Work instructions
Copy the items below word for word, beginning at the line that contains "The width and height of the screenshot is (722, 406)." and ending after the line that contains "This screenshot has width=586, height=554.".

[Element and text location data]
--------
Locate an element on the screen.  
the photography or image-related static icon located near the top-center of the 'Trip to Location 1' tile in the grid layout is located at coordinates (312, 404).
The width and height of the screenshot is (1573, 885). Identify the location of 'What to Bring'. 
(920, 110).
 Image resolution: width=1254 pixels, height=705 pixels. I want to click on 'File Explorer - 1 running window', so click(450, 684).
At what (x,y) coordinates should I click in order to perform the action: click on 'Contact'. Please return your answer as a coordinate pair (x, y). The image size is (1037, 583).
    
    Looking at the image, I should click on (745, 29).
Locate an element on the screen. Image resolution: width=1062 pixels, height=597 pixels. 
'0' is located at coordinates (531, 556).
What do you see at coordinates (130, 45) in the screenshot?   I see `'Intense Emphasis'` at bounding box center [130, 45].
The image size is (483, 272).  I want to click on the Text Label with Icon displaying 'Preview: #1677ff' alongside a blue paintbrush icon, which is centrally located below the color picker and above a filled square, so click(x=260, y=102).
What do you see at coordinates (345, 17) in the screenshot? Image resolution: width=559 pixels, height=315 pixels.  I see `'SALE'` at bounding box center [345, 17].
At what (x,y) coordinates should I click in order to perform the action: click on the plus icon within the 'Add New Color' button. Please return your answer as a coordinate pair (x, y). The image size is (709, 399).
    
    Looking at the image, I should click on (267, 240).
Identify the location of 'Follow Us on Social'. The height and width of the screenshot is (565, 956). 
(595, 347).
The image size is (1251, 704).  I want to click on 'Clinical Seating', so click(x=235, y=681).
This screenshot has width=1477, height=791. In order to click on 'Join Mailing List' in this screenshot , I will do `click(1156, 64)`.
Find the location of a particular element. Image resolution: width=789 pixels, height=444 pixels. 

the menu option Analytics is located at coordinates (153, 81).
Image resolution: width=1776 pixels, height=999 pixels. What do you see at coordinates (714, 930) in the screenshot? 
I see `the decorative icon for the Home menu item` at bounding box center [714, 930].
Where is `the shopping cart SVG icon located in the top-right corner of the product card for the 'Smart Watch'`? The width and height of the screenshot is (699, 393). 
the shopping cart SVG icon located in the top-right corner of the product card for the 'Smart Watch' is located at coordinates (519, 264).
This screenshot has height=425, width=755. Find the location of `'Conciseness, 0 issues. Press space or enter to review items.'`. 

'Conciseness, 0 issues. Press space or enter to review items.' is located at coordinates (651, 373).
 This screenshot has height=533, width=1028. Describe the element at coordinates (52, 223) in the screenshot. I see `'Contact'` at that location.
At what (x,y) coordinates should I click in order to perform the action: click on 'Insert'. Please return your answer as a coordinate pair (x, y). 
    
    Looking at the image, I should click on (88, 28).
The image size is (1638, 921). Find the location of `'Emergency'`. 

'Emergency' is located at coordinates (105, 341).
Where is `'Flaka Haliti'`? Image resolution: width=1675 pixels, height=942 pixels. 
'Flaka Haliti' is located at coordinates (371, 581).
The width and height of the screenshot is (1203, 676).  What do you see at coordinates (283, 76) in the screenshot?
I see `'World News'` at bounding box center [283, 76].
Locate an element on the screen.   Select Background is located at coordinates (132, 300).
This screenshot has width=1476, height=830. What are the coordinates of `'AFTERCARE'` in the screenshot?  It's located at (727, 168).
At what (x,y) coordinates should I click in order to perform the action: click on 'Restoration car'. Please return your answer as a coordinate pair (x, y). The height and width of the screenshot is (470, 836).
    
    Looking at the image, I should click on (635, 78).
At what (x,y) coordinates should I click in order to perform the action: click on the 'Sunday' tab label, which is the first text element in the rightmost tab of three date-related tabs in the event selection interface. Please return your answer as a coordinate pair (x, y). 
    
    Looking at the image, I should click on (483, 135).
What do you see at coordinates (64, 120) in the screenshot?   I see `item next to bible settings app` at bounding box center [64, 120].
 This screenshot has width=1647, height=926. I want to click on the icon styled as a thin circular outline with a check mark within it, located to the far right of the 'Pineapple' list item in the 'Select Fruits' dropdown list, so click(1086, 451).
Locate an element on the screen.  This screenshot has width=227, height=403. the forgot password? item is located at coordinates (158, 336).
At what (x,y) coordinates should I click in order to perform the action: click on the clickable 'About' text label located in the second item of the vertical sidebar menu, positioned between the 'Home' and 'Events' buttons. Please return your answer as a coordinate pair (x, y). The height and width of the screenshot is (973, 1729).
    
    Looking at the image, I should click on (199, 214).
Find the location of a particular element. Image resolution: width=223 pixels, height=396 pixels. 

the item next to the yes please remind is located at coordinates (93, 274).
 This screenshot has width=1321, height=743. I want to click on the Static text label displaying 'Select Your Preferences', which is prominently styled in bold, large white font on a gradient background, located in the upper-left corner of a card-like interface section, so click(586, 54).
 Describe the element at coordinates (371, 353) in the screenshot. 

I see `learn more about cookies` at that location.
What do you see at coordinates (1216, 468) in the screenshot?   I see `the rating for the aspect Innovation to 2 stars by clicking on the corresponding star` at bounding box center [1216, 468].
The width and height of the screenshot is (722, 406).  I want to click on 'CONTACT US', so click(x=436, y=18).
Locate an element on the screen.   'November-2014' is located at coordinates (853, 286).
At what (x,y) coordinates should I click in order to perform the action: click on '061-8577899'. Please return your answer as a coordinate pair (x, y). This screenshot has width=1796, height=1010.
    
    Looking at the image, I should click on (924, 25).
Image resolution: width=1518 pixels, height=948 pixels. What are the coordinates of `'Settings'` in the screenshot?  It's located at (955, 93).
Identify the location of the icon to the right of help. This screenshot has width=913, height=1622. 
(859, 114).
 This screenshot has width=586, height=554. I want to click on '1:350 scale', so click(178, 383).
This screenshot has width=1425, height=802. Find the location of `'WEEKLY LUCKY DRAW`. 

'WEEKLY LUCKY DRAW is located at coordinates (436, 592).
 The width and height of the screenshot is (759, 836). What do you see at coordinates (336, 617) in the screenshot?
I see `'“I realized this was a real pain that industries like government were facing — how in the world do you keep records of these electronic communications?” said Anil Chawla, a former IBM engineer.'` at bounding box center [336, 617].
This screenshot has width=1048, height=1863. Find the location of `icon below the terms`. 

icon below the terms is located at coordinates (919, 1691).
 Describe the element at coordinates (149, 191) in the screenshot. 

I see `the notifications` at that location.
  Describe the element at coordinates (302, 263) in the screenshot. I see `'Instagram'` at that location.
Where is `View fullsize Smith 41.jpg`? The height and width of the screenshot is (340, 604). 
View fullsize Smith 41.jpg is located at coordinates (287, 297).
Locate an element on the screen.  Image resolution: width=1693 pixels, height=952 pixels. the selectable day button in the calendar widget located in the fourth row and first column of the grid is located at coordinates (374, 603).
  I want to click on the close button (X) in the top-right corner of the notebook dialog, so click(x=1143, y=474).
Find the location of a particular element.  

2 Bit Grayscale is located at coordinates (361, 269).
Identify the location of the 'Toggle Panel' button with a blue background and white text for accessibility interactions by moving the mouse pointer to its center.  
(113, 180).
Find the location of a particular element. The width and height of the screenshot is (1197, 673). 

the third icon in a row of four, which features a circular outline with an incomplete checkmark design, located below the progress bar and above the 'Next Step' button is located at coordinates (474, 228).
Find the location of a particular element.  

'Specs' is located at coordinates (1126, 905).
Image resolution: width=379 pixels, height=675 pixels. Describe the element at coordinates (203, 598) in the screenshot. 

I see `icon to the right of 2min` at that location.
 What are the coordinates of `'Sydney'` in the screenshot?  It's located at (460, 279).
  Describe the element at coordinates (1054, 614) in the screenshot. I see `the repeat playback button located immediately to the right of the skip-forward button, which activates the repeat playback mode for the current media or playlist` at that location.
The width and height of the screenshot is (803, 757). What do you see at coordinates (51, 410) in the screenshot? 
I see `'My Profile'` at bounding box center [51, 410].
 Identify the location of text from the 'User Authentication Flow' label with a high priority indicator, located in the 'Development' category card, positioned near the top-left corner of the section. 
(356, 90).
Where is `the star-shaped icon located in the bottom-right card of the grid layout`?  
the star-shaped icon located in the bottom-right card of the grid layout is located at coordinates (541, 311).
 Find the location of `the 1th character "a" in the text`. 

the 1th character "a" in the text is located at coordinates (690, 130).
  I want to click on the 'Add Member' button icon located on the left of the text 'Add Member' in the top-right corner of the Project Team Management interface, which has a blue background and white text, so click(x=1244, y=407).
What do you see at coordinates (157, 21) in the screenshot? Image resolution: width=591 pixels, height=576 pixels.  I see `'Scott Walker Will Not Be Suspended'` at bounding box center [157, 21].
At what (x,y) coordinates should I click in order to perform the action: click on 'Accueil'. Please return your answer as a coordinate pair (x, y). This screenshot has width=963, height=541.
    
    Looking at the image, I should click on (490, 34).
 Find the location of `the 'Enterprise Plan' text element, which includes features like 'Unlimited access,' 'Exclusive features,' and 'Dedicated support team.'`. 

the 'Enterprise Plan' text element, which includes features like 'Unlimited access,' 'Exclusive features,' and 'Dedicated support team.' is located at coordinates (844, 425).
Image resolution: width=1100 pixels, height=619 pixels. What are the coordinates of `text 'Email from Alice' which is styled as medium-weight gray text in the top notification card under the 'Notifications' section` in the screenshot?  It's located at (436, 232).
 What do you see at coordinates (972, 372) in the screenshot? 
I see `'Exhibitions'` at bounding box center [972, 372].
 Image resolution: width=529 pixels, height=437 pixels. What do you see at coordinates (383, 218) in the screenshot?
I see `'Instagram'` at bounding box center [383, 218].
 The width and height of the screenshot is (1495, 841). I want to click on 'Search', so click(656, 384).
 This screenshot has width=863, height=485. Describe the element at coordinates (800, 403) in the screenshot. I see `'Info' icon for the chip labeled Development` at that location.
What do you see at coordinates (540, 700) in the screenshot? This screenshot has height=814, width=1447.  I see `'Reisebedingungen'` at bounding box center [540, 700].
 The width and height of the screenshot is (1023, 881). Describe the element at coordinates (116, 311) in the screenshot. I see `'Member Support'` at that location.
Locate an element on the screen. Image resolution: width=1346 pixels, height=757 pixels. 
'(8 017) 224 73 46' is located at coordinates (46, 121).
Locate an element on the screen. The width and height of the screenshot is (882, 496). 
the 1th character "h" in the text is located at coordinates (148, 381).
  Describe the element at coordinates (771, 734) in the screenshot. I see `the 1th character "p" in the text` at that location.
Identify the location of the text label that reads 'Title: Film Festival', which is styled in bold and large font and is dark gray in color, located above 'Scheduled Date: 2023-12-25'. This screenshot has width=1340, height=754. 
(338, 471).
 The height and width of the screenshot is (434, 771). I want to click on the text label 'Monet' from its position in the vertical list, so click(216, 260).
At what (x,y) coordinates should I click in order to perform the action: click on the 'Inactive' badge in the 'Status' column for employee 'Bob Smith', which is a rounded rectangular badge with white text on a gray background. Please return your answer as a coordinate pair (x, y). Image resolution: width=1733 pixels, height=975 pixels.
--------
Task response
The width and height of the screenshot is (722, 406).  I want to click on 'CONTACT US', so click(x=436, y=18).
Locate an element on the screen.   'November-2014' is located at coordinates (853, 286).
At what (x,y) coordinates should I click in order to perform the action: click on '061-8577899'. Please return your answer as a coordinate pair (x, y). This screenshot has width=1796, height=1010.
    
    Looking at the image, I should click on (924, 25).
Image resolution: width=1518 pixels, height=948 pixels. What are the coordinates of `'Settings'` in the screenshot?  It's located at (955, 93).
Identify the location of the icon to the right of help. This screenshot has width=913, height=1622. 
(859, 114).
 This screenshot has width=586, height=554. I want to click on '1:350 scale', so click(178, 383).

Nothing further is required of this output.